Table 1: Metabolic thresholds for fuel utilisation.

The workload can be defined in terms of objective metabolic variables such as heart rate (HR) and VO2max and/or an athlete’s perceptions such as the rate of perceived exertion and effort.

As seen in figure 2, with specific periodization of training and nutrition, endurance athletes can gain metabolic adaptations, relating to a shift in all of the metabolic thresholds to a higher workload for the same heart rates at all exercise intensity levels therefore improving in athletic performance.

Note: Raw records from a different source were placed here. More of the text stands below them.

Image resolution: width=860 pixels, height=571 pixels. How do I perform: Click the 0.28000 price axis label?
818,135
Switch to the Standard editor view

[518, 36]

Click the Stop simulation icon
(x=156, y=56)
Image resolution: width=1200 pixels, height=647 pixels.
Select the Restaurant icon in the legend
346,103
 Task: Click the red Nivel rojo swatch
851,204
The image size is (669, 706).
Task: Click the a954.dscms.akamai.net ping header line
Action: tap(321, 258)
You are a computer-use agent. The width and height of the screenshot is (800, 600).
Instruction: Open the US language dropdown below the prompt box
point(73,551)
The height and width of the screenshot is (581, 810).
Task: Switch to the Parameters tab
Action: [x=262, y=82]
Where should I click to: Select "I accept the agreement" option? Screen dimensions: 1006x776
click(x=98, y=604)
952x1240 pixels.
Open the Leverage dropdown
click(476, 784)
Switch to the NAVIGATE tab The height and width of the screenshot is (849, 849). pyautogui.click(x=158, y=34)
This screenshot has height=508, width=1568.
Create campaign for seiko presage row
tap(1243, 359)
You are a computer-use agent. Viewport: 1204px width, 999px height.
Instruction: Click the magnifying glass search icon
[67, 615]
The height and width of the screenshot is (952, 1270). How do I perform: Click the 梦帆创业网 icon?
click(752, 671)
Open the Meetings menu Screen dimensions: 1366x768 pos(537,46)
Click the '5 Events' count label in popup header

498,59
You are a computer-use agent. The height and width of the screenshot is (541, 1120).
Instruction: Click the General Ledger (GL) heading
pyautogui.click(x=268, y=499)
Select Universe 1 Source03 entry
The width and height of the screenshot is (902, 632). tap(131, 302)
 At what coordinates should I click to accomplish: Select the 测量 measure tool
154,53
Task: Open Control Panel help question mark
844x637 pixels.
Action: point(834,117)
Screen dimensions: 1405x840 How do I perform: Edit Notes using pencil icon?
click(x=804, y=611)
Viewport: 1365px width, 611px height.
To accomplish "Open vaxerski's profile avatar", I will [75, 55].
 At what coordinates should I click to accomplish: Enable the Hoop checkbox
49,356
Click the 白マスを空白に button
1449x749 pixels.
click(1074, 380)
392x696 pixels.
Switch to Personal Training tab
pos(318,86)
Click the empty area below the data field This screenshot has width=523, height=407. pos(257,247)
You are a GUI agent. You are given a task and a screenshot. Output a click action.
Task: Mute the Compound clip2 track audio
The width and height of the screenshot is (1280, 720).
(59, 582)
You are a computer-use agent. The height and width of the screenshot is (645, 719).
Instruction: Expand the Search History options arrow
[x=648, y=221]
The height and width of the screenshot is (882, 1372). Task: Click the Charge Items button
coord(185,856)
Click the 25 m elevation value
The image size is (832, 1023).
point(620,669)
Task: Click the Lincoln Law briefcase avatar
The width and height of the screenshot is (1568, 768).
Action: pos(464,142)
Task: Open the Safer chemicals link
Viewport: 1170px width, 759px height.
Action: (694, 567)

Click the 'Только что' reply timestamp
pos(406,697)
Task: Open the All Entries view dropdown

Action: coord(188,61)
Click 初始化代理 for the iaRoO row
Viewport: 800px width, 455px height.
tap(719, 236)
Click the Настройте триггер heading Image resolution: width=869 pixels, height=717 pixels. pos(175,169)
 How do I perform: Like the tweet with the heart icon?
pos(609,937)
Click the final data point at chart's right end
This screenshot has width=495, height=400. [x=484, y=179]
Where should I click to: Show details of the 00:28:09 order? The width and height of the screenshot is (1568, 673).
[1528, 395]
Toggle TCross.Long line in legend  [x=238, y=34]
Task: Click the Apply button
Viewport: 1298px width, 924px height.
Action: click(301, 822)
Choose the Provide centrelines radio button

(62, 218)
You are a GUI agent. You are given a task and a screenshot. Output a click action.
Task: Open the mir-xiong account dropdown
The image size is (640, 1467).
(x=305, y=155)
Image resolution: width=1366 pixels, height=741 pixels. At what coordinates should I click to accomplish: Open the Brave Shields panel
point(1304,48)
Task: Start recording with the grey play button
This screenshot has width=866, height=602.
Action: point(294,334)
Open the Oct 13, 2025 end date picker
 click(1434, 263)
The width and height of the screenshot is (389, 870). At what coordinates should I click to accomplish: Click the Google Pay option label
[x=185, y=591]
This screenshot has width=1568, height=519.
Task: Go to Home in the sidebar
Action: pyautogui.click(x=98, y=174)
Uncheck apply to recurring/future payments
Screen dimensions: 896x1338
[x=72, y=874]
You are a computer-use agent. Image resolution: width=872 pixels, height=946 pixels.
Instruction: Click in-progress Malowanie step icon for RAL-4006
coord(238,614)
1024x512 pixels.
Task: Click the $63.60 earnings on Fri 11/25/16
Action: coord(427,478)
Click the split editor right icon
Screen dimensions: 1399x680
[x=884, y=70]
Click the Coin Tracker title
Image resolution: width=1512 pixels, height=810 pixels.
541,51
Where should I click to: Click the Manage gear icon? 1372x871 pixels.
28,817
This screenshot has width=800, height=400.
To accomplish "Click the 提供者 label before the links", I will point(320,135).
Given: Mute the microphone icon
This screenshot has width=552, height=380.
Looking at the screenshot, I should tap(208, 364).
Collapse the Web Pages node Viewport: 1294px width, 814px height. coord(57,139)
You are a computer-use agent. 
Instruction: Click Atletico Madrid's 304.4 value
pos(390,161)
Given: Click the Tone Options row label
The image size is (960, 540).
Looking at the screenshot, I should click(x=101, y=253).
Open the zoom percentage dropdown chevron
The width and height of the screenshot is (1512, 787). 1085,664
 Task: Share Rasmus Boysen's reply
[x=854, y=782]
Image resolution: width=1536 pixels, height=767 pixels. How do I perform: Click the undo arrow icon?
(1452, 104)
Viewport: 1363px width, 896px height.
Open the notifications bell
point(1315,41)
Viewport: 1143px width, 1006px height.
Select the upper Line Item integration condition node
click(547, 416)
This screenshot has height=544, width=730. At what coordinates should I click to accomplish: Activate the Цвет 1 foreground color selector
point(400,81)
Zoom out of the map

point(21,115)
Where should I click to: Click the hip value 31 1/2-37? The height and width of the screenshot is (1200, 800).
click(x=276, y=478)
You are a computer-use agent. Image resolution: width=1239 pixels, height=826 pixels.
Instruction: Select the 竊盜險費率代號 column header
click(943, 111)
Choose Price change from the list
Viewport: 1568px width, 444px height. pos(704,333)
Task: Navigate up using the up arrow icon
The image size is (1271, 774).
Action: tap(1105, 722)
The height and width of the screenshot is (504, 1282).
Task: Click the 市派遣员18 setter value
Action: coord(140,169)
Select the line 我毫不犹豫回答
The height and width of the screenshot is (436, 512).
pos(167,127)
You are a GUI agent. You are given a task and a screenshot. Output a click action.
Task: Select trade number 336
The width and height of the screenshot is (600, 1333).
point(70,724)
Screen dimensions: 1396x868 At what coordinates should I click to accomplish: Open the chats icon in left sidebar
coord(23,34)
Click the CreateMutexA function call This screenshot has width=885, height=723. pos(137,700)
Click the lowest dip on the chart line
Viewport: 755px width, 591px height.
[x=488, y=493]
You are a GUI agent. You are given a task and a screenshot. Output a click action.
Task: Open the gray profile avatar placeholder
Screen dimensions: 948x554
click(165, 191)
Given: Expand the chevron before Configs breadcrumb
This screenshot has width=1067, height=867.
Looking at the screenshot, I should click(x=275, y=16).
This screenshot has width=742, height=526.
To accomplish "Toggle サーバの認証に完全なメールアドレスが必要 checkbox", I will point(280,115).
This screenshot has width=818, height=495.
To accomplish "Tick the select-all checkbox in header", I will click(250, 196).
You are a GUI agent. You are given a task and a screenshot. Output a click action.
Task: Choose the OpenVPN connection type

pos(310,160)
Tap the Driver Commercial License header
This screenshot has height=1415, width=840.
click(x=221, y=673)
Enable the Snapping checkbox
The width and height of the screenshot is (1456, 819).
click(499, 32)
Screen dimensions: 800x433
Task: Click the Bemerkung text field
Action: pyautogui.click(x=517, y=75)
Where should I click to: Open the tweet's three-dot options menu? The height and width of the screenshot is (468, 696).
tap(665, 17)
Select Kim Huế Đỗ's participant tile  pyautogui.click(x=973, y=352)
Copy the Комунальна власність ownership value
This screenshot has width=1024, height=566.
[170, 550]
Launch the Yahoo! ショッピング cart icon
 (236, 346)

Figure 2: Metabolic shifts with training

Thus, the training and nutritional goals of endurance athletes are:

  • Optimization of aerobic capacity of the lipolytic and glycolytic system
    • Enhanced ability to burn fat (lipolysis) & carbohydrates aerobically
    • Sufficient substrate for metabolic reactions
  • Delayed onset of blood lactate accumulation
    • pH buffering
  • Clearance of blood lactate
  • Shortened recovery
  • Mental alertness
  • Biomechanical efficiency etc.

*NB: Degree to which athletes can adapt to these goals depends on genetic predispositions such as muscle fiber type (fast twitch/slow twitch), recruitment of these fiber types, and other genetic factors.